All data analysis and simulations were completed in R version 4.2.3. 25 The Johnson SB function was implemented using the SuppDists package, 26 and data digitization from Jones and Wiman 18 for parameter estimation of Eqn (5) was performed using the digitize package. 27 All the simulations were run through parallel computing using the parallel package. 28
3. RESULTS
Our model produced > 90% accurate classifications provided the sample size was 15 traps or more per sampling time for all the treatment programs when their efficacy was 100%, except for mating disruption alone, which reached a maximum of 84.7%. In general, the model was not reliable at classifying population trajectories treated with mating disruption alone even when sample size was increased to 30 traps (Fig. 3(A)). Simulations also revealed model performance across control efficacies varied with the treatment program being tested. When the model output was a ‘with control’ classification, 84.0% of the codling moth populations treated with mating disruption alone were correctly classified, but 41.2% of the untreated were classified incorrectly (Fig. 3(B)). However, the model was accurate classifying population trajectories as ‘with control’ for the remaining programs. If we use an acceptable accuracy of 70%, simulations show that if a ‘with control’ classification is obtained, one should be able to consider that control efficacies are, in general, greater than 50% (Fig. 3(B)). The performance was best for the conventional traditional program, for which ‘with control’ classifications indicate (with 70% accuracy) that the treatment is ≥ 69.25% effective. For the delayed first cover and the traditional organic programs, when the model output is a ‘with control’ classification, simulations showed that treatments are ≥ 54.0%, and ≥ 51.03% effective, respectively, with a 70% accuracy (Fig. 3(B)).
Figure 3.
Operational characteristics of a procedure to assess pest control treatments from phenology models and pheromone trap counts for four treatment programs: conventional traditional (black), delayed first cover (blue), mating disruption (gold), and organic traditional (brown). In (A), the probability of a treated population trajectory being classified correctly as ‘with control’ is presented as a function of the number of traps per sampling time. In (B) and (C), the probability of a treated population trajectory being classified as ‘with control’ (B) or ‘without control’ (C) is presented as a function of ranges of control efficacy. The analysis in (A) assumes 100% control efficacy for all treatment programs, and the analyses in (B) and (C) were set to a sample size of 25 traps per sampling time. The horizontal dashed line in (B) and (C) denotes 0.7 probability (70% accuracy) as a reference. Every data point is based on 1000 simulations.
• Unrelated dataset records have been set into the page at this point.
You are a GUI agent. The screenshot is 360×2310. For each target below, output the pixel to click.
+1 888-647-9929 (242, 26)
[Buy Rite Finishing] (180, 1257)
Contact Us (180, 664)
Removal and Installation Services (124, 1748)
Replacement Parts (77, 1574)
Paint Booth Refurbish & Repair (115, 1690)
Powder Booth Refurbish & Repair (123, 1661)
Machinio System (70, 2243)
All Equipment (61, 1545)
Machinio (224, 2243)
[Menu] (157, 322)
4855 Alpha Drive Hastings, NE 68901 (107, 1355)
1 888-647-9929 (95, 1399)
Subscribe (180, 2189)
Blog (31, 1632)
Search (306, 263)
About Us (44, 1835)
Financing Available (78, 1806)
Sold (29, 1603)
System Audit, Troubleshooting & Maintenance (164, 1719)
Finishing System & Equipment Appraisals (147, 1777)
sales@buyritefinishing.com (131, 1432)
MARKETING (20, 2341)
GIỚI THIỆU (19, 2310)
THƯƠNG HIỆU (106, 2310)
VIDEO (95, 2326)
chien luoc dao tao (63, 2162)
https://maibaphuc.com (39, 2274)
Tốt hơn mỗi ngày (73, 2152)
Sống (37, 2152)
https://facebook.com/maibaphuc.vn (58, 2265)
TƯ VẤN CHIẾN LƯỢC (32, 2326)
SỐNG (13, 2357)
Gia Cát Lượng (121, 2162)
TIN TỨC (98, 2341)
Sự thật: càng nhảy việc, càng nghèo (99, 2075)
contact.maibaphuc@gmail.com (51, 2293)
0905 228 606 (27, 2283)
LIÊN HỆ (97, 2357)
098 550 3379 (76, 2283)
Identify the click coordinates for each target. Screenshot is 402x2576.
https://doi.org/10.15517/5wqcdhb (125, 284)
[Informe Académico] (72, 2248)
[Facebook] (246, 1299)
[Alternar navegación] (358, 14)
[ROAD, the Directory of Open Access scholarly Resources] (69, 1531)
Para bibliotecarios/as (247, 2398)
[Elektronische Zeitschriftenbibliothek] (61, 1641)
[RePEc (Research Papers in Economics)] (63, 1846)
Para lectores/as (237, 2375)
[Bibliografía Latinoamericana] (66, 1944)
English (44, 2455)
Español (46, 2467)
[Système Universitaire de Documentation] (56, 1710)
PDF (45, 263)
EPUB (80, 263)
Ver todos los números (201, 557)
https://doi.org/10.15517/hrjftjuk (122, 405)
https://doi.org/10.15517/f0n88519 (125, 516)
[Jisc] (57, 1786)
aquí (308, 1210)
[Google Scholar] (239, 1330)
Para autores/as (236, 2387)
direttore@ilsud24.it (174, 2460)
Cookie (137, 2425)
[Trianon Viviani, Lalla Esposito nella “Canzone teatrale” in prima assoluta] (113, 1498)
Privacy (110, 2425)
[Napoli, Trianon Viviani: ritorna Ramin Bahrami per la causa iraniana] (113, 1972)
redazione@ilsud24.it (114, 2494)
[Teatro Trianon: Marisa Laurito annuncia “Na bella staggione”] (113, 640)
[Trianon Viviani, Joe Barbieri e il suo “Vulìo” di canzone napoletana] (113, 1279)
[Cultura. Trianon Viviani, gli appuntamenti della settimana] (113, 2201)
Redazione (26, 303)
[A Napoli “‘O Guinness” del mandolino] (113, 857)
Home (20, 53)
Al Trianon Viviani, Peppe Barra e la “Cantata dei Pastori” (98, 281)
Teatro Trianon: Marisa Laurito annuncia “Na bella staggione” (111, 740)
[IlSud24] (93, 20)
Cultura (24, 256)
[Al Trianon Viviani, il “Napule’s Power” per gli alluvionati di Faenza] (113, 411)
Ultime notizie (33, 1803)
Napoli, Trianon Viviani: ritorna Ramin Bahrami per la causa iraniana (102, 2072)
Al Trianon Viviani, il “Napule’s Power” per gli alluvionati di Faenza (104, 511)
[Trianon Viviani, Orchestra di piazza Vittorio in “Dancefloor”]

When the model output was a ‘without control’ classification, 16.5% of the populations treated with mating disruption alone were incorrectly classified by the model, and only 60% of the untreated ones were correctly classified as such (Fig. 3(C)). For the remaining programs, simulations showed that when populations are classified as ‘without control’ by the model, there is a 70% chance that they are ≤ 66% effective (Fig. 3(C)). The most accurate results were obtained when assessing the conventional traditional program for which our model established with 70% accuracy that the treatment is ≤ 80.34% effective when a ‘without control’ classification is obtained. For the delayed first cover and the traditional organic programs, simulations showed that when a ‘without control’ classification is obtained, there is 70% chance that the treatment programs are ≤ 66.35% and ≤ 69.75% effective, respectively (Fig. 3(C)).
4. DISCUSSION
Our study is among the first to propose a method to assess treatment programs for pest control in non‐experimental setups. Other approaches addressed field or laboratory evaluations of interventions with datasets that include non‐treated experimental controls and/or direct observation of target stages, whose main purpose is applying for pesticide registration. 4 , 5 However, little attention has been paid to evaluation of pest control treatments carried out by growers to inform selection of inputs and adjustment of application methods. Our approach involves a four‐step process, after a treatment program is applied: (i) produce probabilistic phenology models that include the theoretical expected effect of treatment programs for the sampled pest stage (Eqns (4) or (6)), (ii) collect data from at least 15 traps at weekly intervals during the emergence of the first adult generation, (iii) derive reference population trajectories from phenology models scaled to field counts (Eqns (7a) and (7b) or Eqns (8a) and (8b)), and (iv) classify the field‐collected trajectory through a time‐sequential probability ratio test (Eqns (9a) and (9b) and Eqn (11)). Since our model relies on scaled versions of heat‐driven phenology models, the assessments have four key assumptions. First, the probabilistic phenology models are properly adapted to the region where evaluations are to be made, particularly to variations caused by latitude, as is the case for the codling moth. 29 Second, the sampling effort should be the same throughout the season. Third, any major deviations in the field‐collected trajectories due to drivers other than heat accumulation are not considered; shifts in capture count patterns due to predation, 30 parasitism, 31 epizootics, 32 or migration 33 may produce incorrect classifications. Fourth, insecticides have a negligible effect on codling moth adult survival, flight, or attraction to pheromone traps, which is reasonable considering that most modern insecticides target larval stages or eggs and that adult intoxication by contact or ingestion is unlikely (but see Smith 34 ).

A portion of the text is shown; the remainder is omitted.